# Assignment:
What you write should be an exact repeat of the lines from the one with "Task: Select the" through the final line below, minus the pictures.

== Segment start ==

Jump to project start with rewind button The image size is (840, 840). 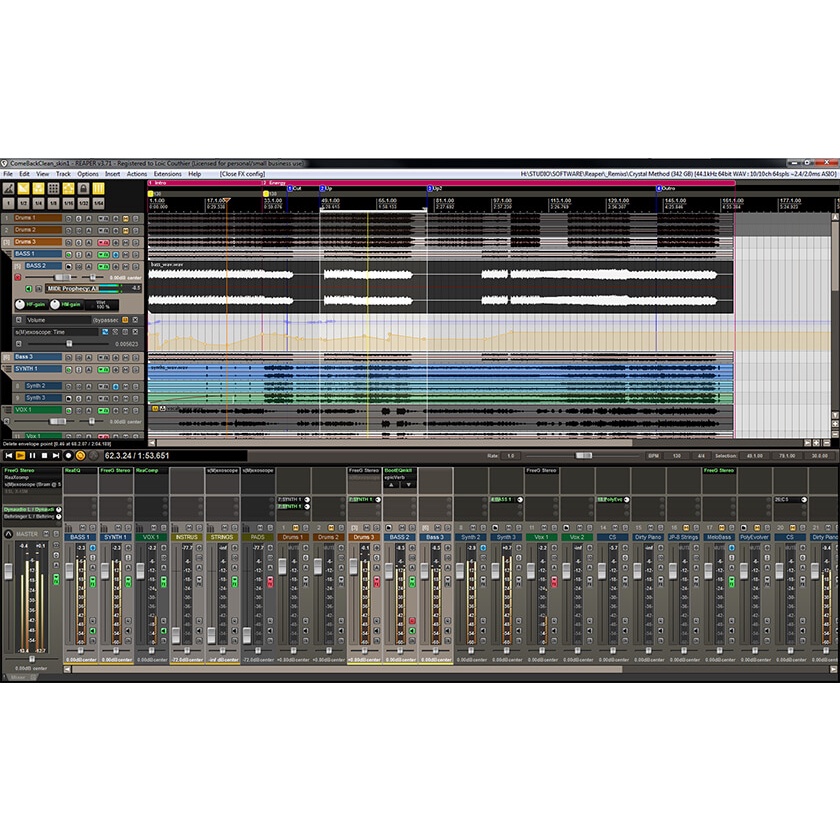pos(8,455)
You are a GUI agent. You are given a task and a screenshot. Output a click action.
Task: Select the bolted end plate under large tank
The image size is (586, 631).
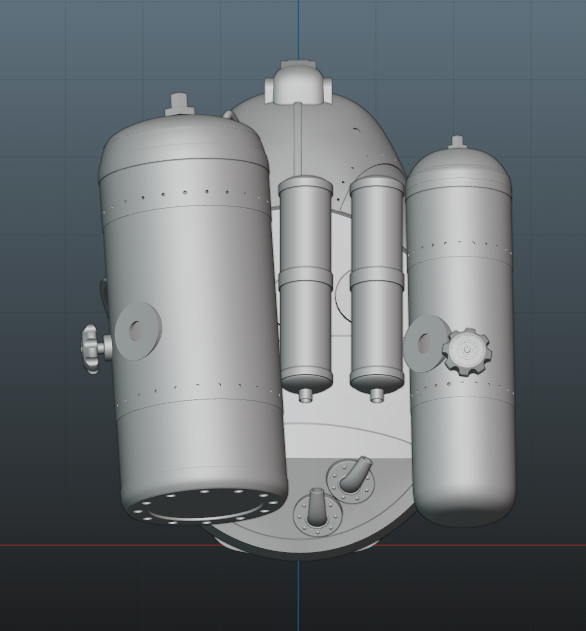tap(204, 507)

== Segment end ==

# Your response:
Task: Select the bolted end plate under large tank
The image size is (586, 631).
tap(204, 507)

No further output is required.